Selected passage:
:::::

Biblexika
EncyclopediaCommandment, the New
TheologyC

Commandment, the New

Jesus and the Old Commandment of Love

The command to love was not invented at the Last Supper. When asked to identify the greatest commandment, Jesus pointed to two Old Testament texts: "You shall love the Lord your God with all your heart and with all your soul and with all your mind" (Deuteronomy 6:5; Matthew 22:37) and "You shall love your neighbor as yourself" (Leviticus 19:18; Matthew 22:39). Jesus affirmed that the entire Law and Prophets hung on these two commandments (Matthew 22:40). The Pharisees knew these texts well. What, then, was new about the New Commandment?

:::::

Extracted data:
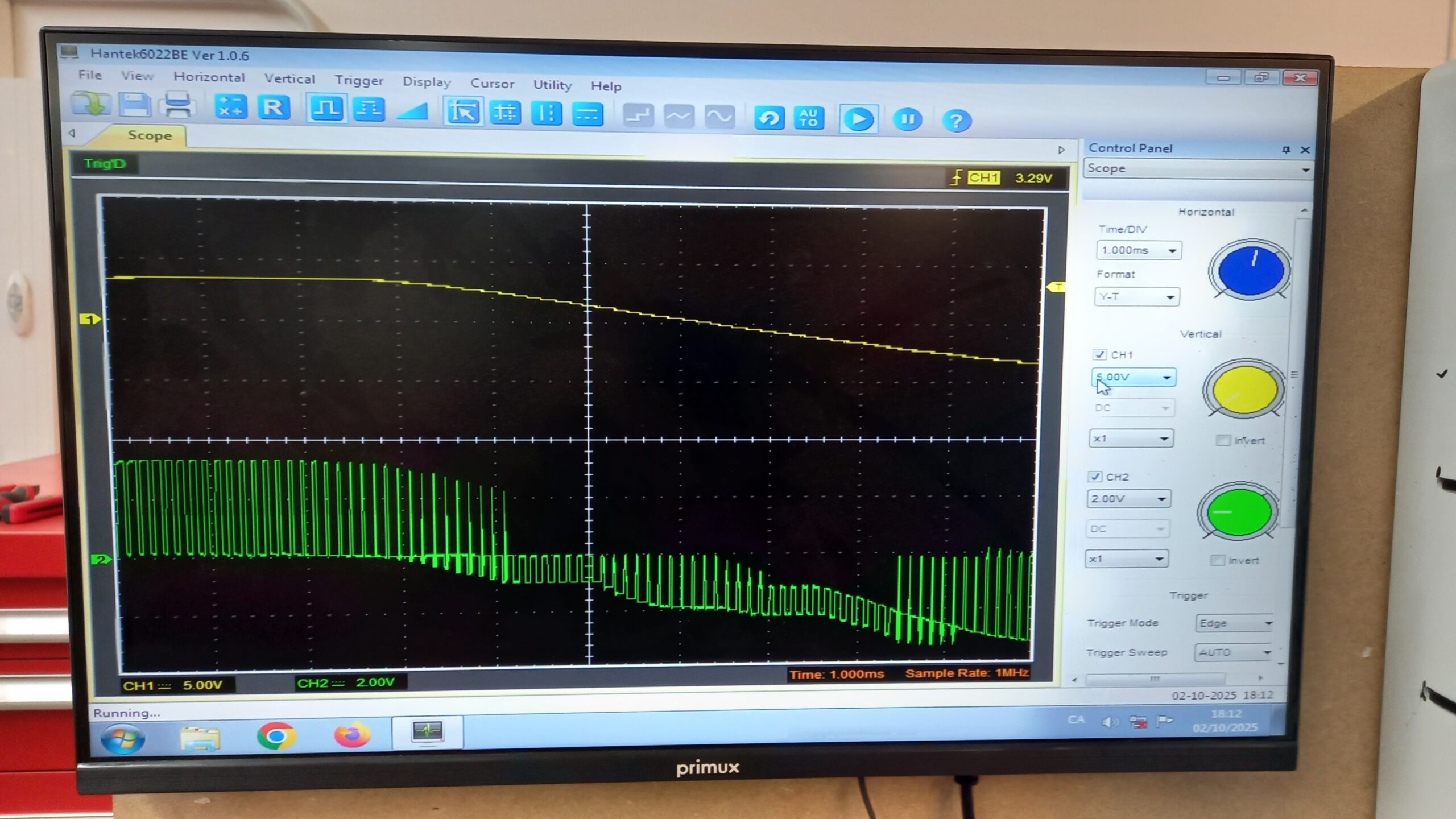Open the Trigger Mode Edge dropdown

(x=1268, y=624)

:::::

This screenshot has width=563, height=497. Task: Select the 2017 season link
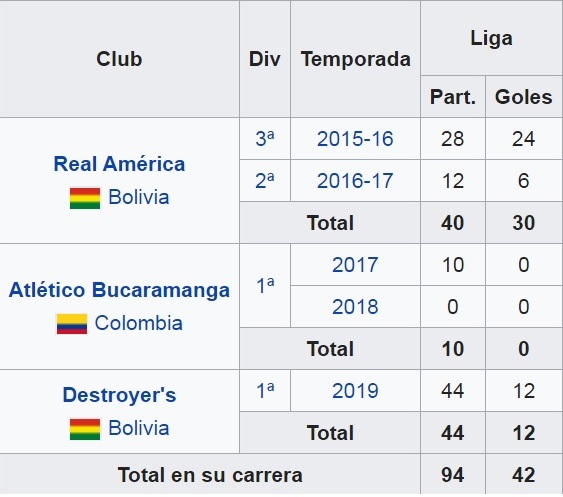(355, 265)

:::::

Exercises to complete:
1. Reproduce the section of the New Commandment entry starting at "The command to" and ending at "the New Commandment?".
2. In one to three sentences, explain how the New Commandment entry supports its claim that the command to love was not invented at the Last Supper.

Answers per task:
1.
The command to love was not invented at the Last Supper. When asked to identify the greatest commandment, Jesus pointed to two Old Testament texts: "You shall love the Lord your God with all your heart and with all your soul and with all your mind" (Deuteronomy 6:5; Matthew 22:37) and "You shall love your neighbor as yourself" (Leviticus 19:18; Matthew 22:39). Jesus affirmed that the entire Law and Prophets hung on these two commandments (Matthew 22:40). The Pharisees knew these texts well. What, then, was new about the New Commandment?

2. When Jesus was asked to identify the greatest commandment, he pointed to two Old Testament texts: loving God with all one's heart, soul, and mind (Deuteronomy 6:5) and loving one's neighbor as oneself (Leviticus 19:18). Because the command already stood in the Old Testament and the Pharisees knew these texts well, it could not have originated at the Last Supper.